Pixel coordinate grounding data
*-*-*

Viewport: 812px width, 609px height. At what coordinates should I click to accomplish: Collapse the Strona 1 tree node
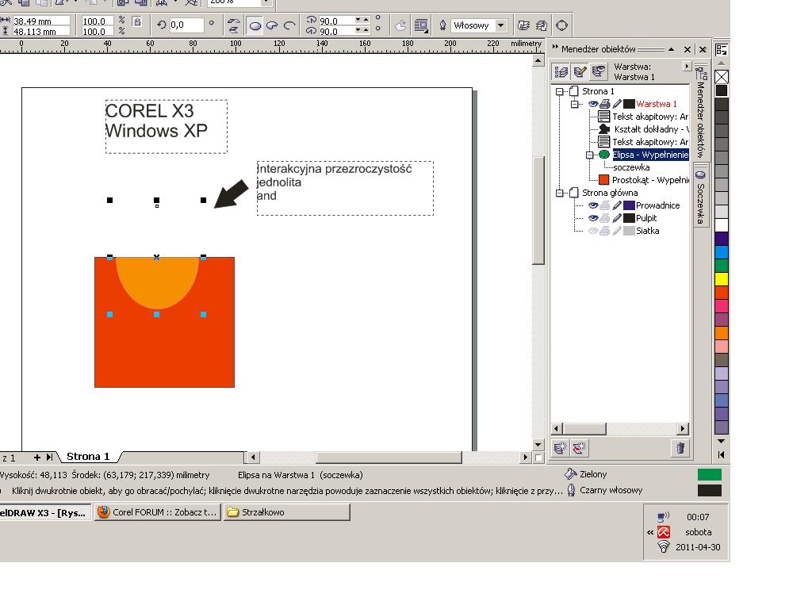click(560, 92)
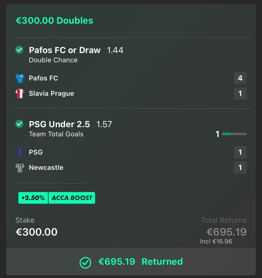
Task: Click the circled checkmark next to Returned
Action: 85,263
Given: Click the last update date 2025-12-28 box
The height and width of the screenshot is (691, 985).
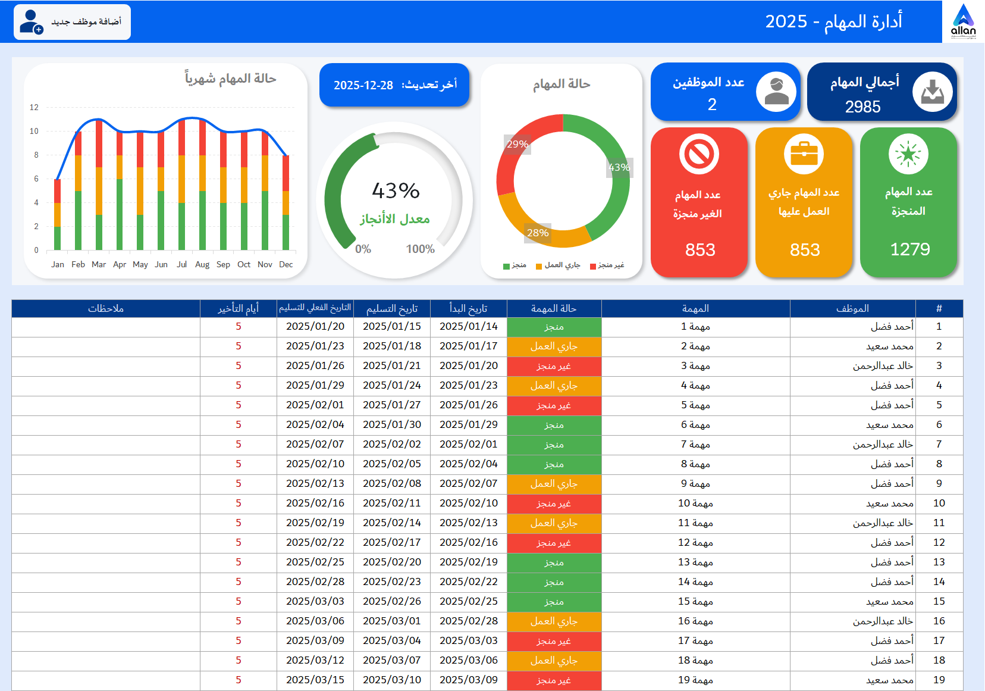Looking at the screenshot, I should pyautogui.click(x=394, y=85).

*-*-*

▸ **Task objective**
From the line containing "Given: Click the" down to the final line of the records above, restate every line word for word, add nothing, and skip the pictures.

▸ **Exercise answer**
Given: Click the last update date 2025-12-28 box
The height and width of the screenshot is (691, 985).
Looking at the screenshot, I should pyautogui.click(x=394, y=85).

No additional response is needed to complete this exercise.